From a conflict free person impossible to get a clear answer. Even when it comes to his desires. He has everything in halftones, blurry, common phrases, conversations "about everything and about nothing." Despite the seeming friendliness, communication with them can be tedious. Especially for those who love specifics. The rules will help to simplify communication:
- Do not interrupt the dialogue in mid-sentence, do not press authority or examples of other people.
- Do not require an instant response, but set an exact time for the next discussion.

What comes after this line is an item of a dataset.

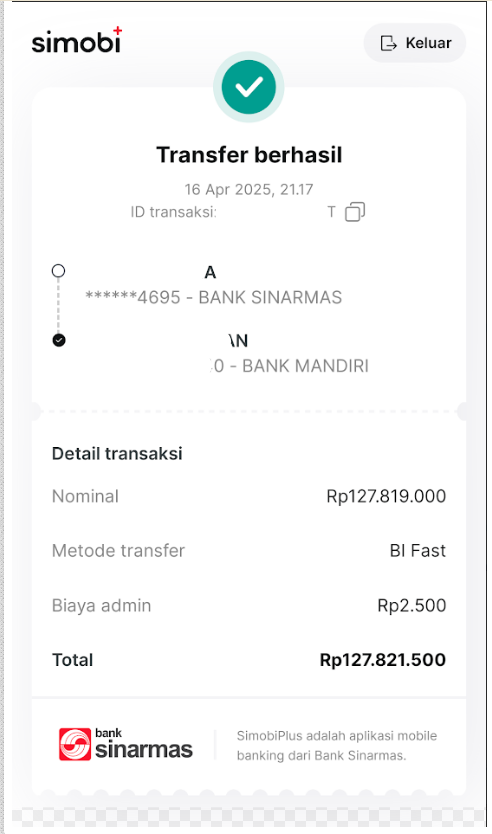Select the Nominal amount Rp127.819.000
The image size is (492, 834).
pyautogui.click(x=386, y=496)
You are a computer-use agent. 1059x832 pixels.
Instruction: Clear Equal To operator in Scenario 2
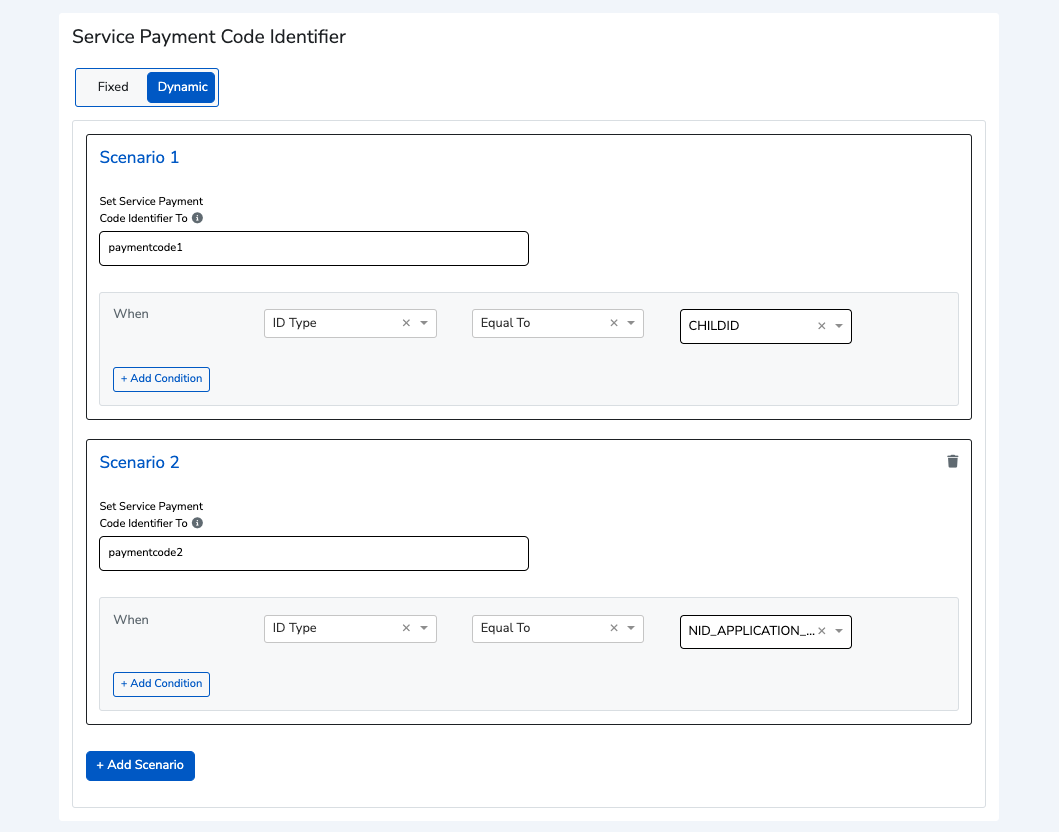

- If you get an answer, do not be lazy, ask again. Perhaps, during this time, the interlocutor has already managed to change his mind.
Type 6. Conflict Managers
Conflict manager is driven not by feelings, but by logic. These are surgeons of conflict situations. Often the view of the conflict is in fear, in stereotypes, past experience, distortion of the essence. Conflict for conflict manager is a problem in which there is a development and a way out. He not only puts confrontation into components, but also finds potential for development in a situation.
Conflict managers often become leaders, and organizations are valued as the best managers. They do not take offense, do not prove their case, know the price of their knowledge, relate to the conflict professionally and without bias. How to communicate with them? Watch, record, learn. How young interns follow the work of a virtuoso surgeon.
Scientists argue that optimism and pessimism are inherent in us at the level of genes. Perhaps that is why the same conflicts are seen differently. Of course, we are not able to change the genotype, but we are quite capable of working independently on our attitude towards confrontation and quarrel.